Wednesday, November 27, 2013

Taking on Krugman

This is one of the most conceited things I can do probably, but I'm doing it anyway. Im going to challenge Mr Krugman (and Joseph Stiglitz) on an economics matter. Ive never taken an econ class and he's a Nobel winner but I still believe he can be wrong...... dead wrong,  on some matters.  He would probably admit as much but not here, on the matter Im going to discuss, likely.

Krugman and Stiglitz (another Nobel winner) were having another public dispute about our current economic "crisis".  I use air quotes because no one in Washington is treating this like an actual crisis. They call it such when they are appealing to voters in front of cameras but I see no interest in treating this crisis. Anyhoo, their disagreement is around the idea that inequality in income distribution is responsible for the lackluster recovery. Stiglitz believes it is, Krugman is having none of it.  Its not so much that he disagrees that gets me its the reason he gives, and I see no evidence that Stiglitz even begins  to have a way to challenge his objection. Pauls response to Stiglitzs' claim is that he sees no evidence that the upper class are under consuming at present.   Well, of course they aren't.  Thats not a claim that should be being made by those who believe that distribution matters in these income things. If thats what Mr Stiglitz is implying then thats just  silly.  The maldistribution of income isn't a cause of whats wrong today...........its a RESULT!!  Everything we have done the last 30-40 years is whats wrong and this wide disparity is the evidence at the end of it all (and I do think its the end, not to be too apocalyptic).  And by doing what we have always done we will stay right here.  There is no mechanism within the "market" to reverse or change this.

━━━━━━━━━━━━━━━━━━━━━━━━━━━━━━

**Goal A:** List every remark in the blog post that is set off in parentheses, word for word.
The text and the records have nothing to do with each other.

Records from a data source:

━━━━━━━━━━━━━━━━━━━━━━━━━━━━━━

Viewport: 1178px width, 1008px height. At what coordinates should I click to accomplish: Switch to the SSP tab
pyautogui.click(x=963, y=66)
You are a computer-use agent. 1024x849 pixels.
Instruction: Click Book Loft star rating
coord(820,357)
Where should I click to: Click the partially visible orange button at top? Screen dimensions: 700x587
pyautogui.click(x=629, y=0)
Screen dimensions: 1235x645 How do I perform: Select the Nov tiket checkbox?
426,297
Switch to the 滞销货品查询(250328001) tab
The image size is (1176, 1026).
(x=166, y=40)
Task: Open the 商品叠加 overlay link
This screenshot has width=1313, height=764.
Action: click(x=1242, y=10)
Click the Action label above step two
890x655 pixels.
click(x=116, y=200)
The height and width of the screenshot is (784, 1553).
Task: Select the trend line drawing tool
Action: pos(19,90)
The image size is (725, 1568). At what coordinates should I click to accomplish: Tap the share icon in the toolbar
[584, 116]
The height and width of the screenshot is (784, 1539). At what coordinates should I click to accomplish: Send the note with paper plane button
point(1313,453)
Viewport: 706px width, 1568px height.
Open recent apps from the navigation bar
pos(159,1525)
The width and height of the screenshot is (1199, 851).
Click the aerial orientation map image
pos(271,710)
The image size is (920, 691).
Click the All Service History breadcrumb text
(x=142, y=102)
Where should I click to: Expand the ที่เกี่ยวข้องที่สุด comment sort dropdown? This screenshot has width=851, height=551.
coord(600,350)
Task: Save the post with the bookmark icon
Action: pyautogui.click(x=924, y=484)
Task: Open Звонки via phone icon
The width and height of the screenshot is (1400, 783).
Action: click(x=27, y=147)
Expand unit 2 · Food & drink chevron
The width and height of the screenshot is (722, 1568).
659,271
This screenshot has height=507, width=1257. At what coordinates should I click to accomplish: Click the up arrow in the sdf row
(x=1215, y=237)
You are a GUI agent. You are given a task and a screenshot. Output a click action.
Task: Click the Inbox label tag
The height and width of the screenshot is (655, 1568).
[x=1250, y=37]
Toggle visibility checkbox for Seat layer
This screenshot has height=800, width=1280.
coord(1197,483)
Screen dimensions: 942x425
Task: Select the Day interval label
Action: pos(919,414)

━━━━━━━━━━━━━━━━━━━━━━━━━━━━━━

**Goal B:** Multiply every click coordinate in the answers by 0.9, rounding to whole numbers with halves going up. Rewrite the records from their first line through the line that contains "coord(820,357)", keeping the requests as they are and using the new numbers.

**Output A:**
(and Joseph Stiglitz)
(another Nobel winner)
(and I do think its the end, not to be too apocalyptic)

**Output B:**
Viewport: 1178px width, 1008px height. At what coordinates should I click to accomplish: Switch to the SSP tab
pyautogui.click(x=867, y=59)
You are a computer-use agent. 1024x849 pixels.
Instruction: Click Book Loft star rating
coord(738,321)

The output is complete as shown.